Zgodnie z deklaracjami politycznymi, które płyną z Dżakarty, amerykańska konstrukcja ma być jedną z dwóch podstawowych w parku sprzętowym Sił Powietrznych Indonezji (Tentara Nasional Indonesia Angkatan Udara, TNI-AU).

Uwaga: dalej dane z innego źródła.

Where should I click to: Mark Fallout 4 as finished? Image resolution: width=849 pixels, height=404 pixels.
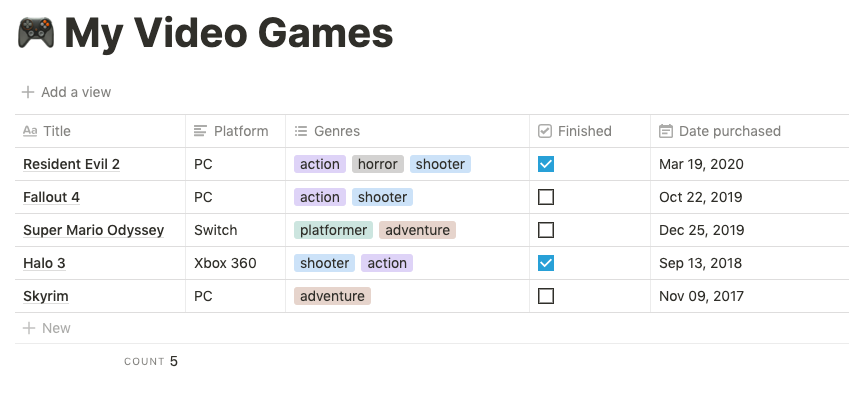546,197
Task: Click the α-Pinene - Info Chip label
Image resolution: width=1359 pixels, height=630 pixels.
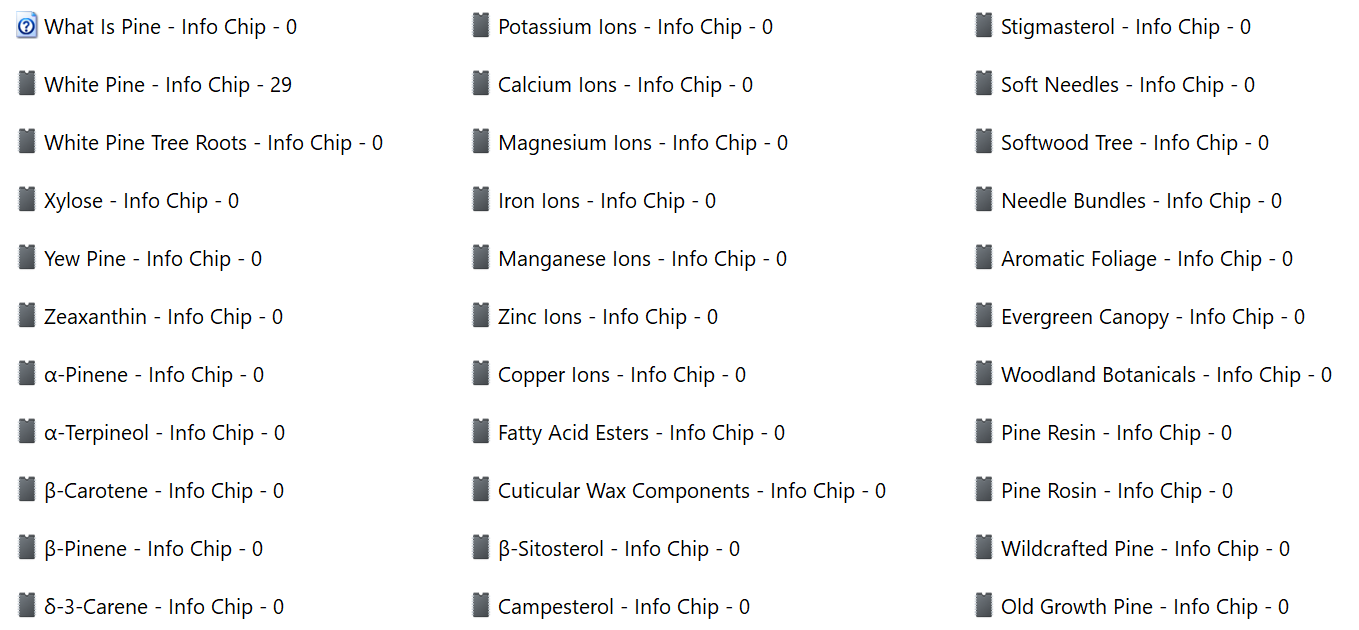Action: 154,375
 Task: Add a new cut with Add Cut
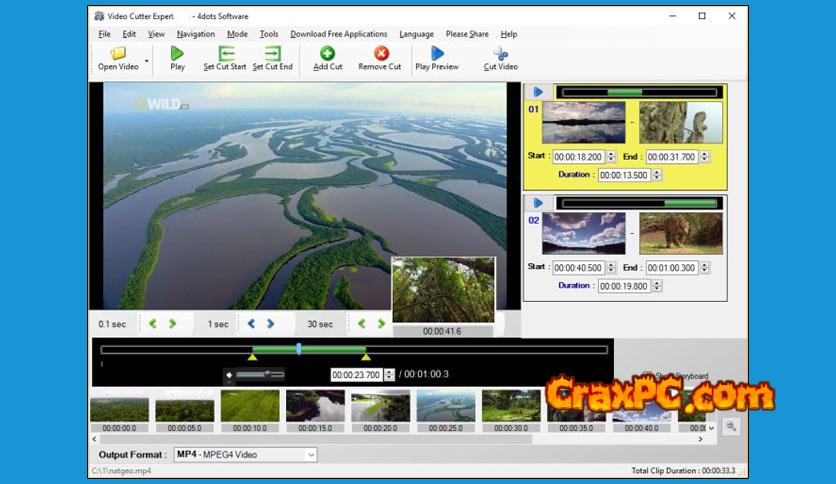tap(327, 54)
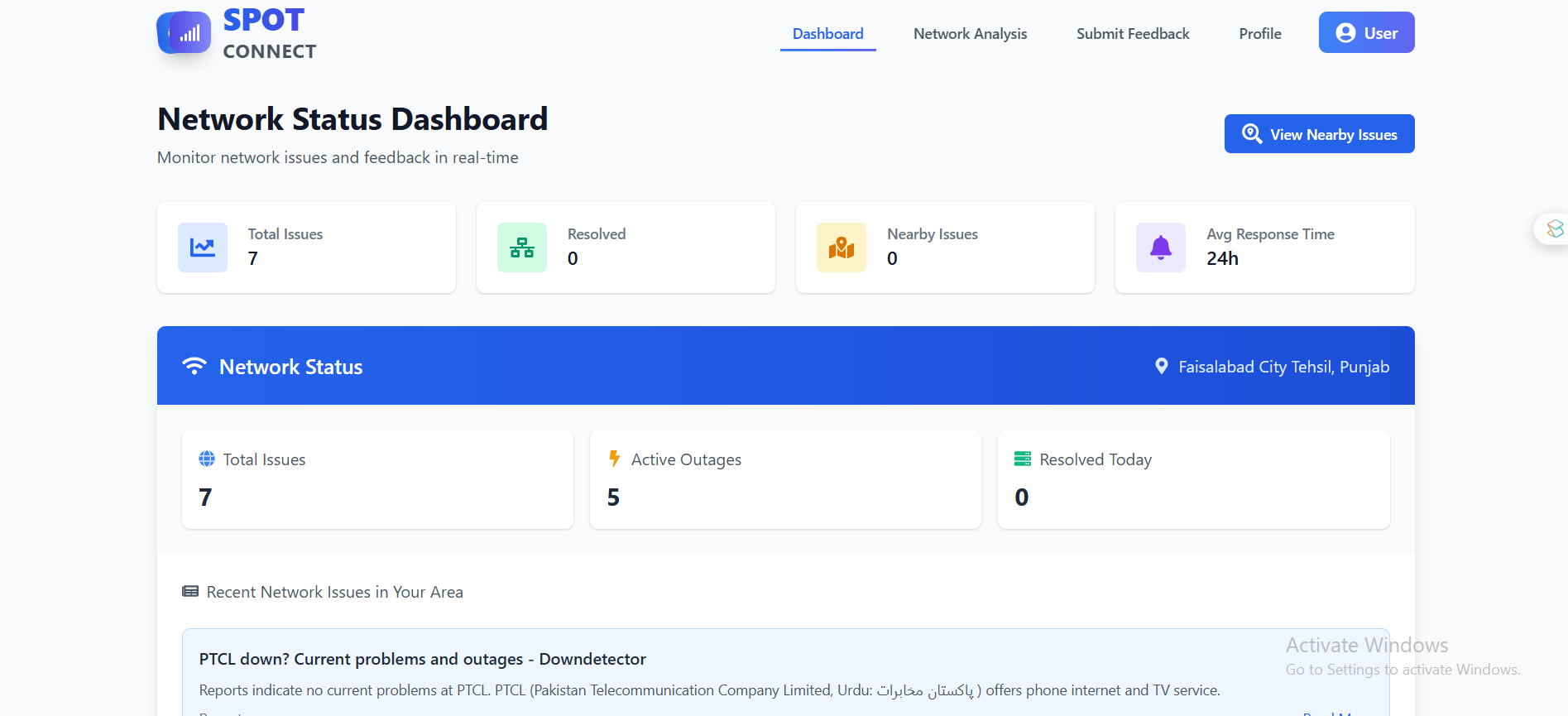
Task: Click the globe icon beside Total Issues
Action: pyautogui.click(x=207, y=459)
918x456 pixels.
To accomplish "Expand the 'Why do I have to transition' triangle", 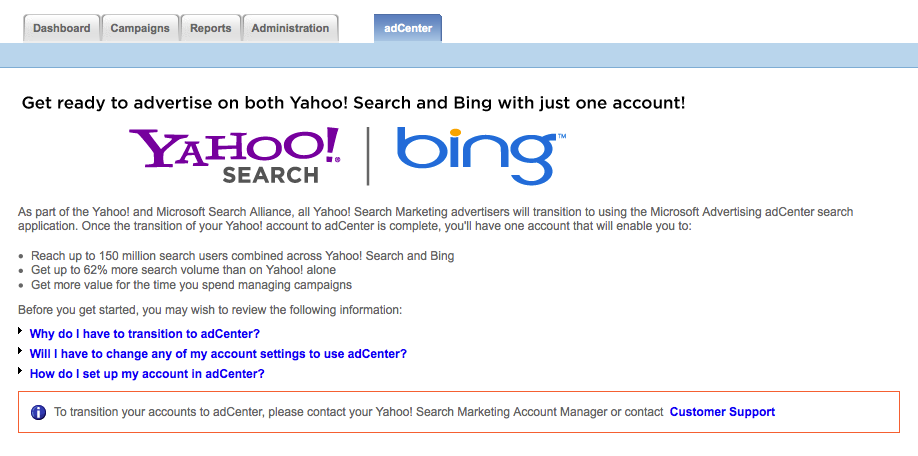I will [20, 331].
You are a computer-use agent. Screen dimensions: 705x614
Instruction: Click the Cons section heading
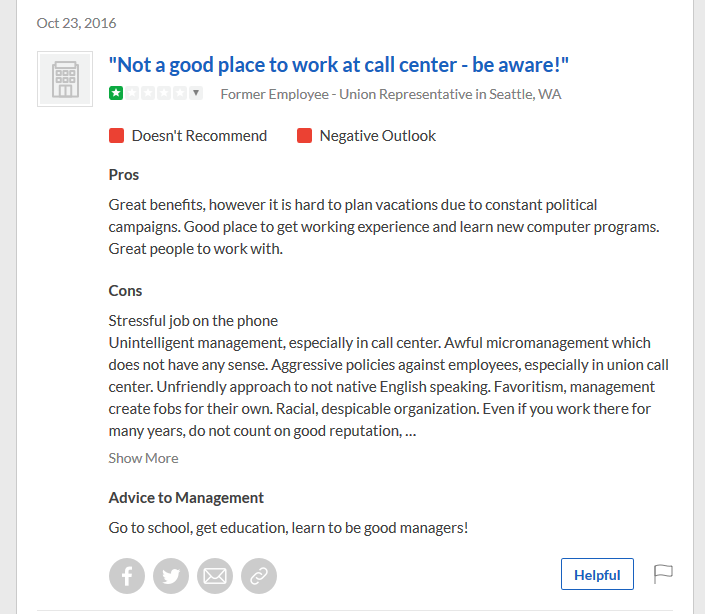point(125,291)
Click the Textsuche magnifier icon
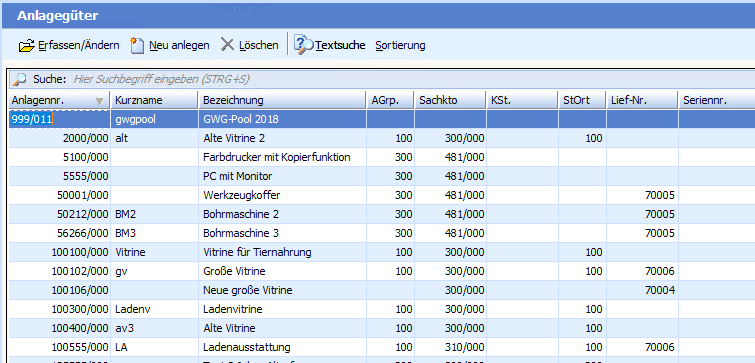 coord(303,45)
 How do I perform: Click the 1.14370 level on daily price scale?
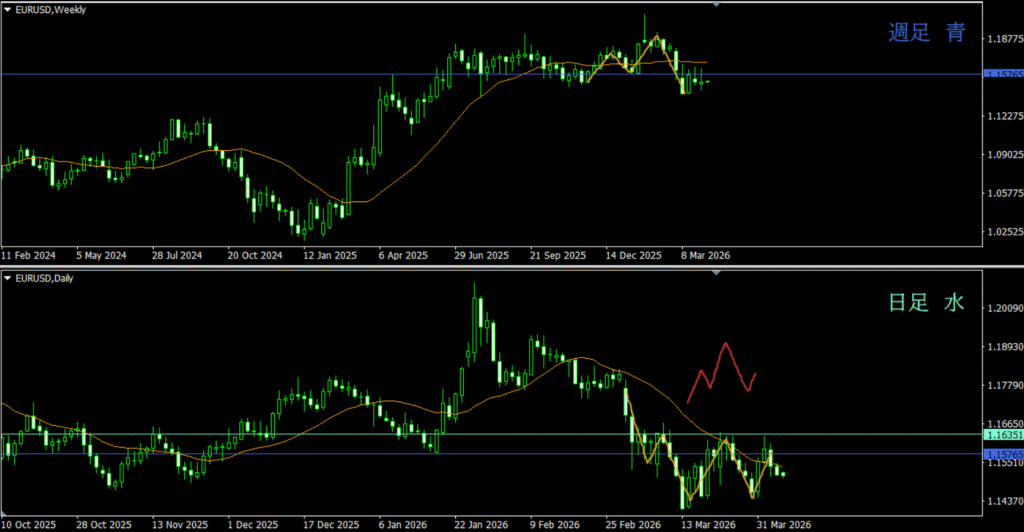(1003, 501)
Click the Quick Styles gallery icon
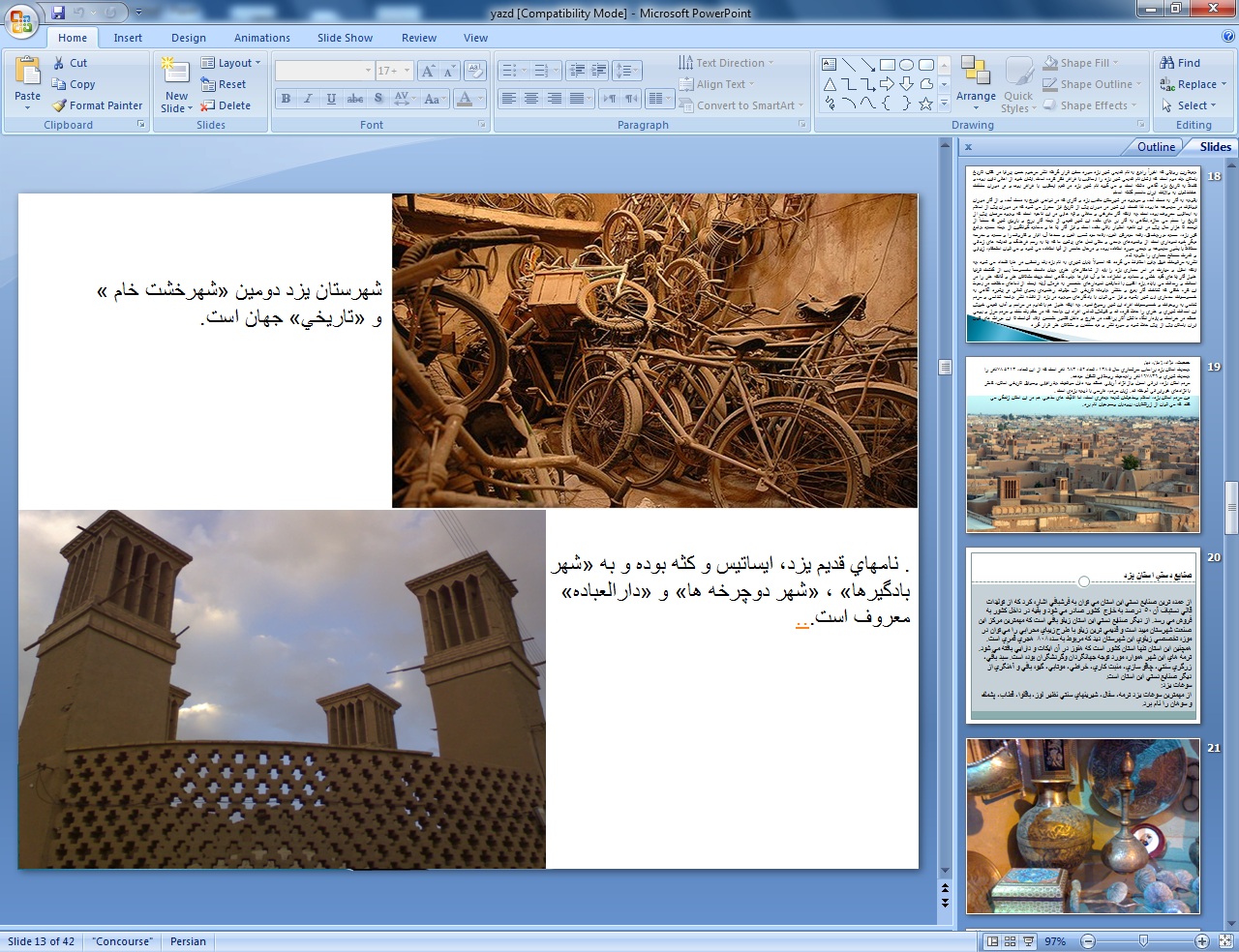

We wniosku eksportowym, który został przesłany do dalszej akceptacji w Kongresie Stanów Zjednoczonych, Indonezja zgłosiła zamiar zakupu do 36 F-15ID wraz z 15 zapasowymi silnikami (F110-GE-129 lub F100-PW-229), a także dziewięcioma zapasowymi stacjami radiolokacyjnymi AN/APG-82(v)1, taką samą liczbą zapasowych systemów WRE EPAWSS, 12 zapasowymi komputerami ADCP II, 80 nahełmowymi celownikami JHMCS, 40 kompletami zasobników obserwacyjno-celowniczych AN/AAQ-13 LANTRIN oraz AN/AAQ-33 Sniper, wyrzutniami LAU-128 (156 sztuk), 4 zapasowymi działkami lotniczymi M61, zasobnikami rozpoznawczymi MS-110 i pakietem szkolno-logistycznym. Całość została wyceniona przez administrację federalną Stanów Zjednoczonych na kwotę 13,9 mld dolarów.

F-15EX

F-15EX

Foto: Boeing

Indonezja od dłuższego czasu wykazywała zainteresowanie zakupem niewielkiej partii samolotów F-15EX Eagle II, które miałyby stanowić uzupełnienie większej liczby Dassault Rafale. Co ciekawe, podpisanie kontraktu na francuskie samoloty miało miejsce także 10 lutego. Część komentatorów wskazuje, że amerykańska zgoda na sprzedaż F-15ID Eagle II Indonezji to element nagrody za wycofanie się Dżakarty z zamówienia rosyjskich Su-35. Nie zmienia to faktu, że dla koncernu Boeing i programu F-15 Advanced Eagle, ewentualny kontrakt z Indonezją będzie kolejnym sukcesem marketingowym, który może ułatwić sprzedaż samolotów tego typu na rynkach Azji Południowo-Wschodniej. Obecnie w tej części świata zaawansowane wersje F-15 są eksploatowane przez Singapur (40 F-15SG) i Republikę Korei (59 F-15K). Dodatkowo Japonia realizuje program gruntownej modernizacji części swoich F-15CJ/DJ.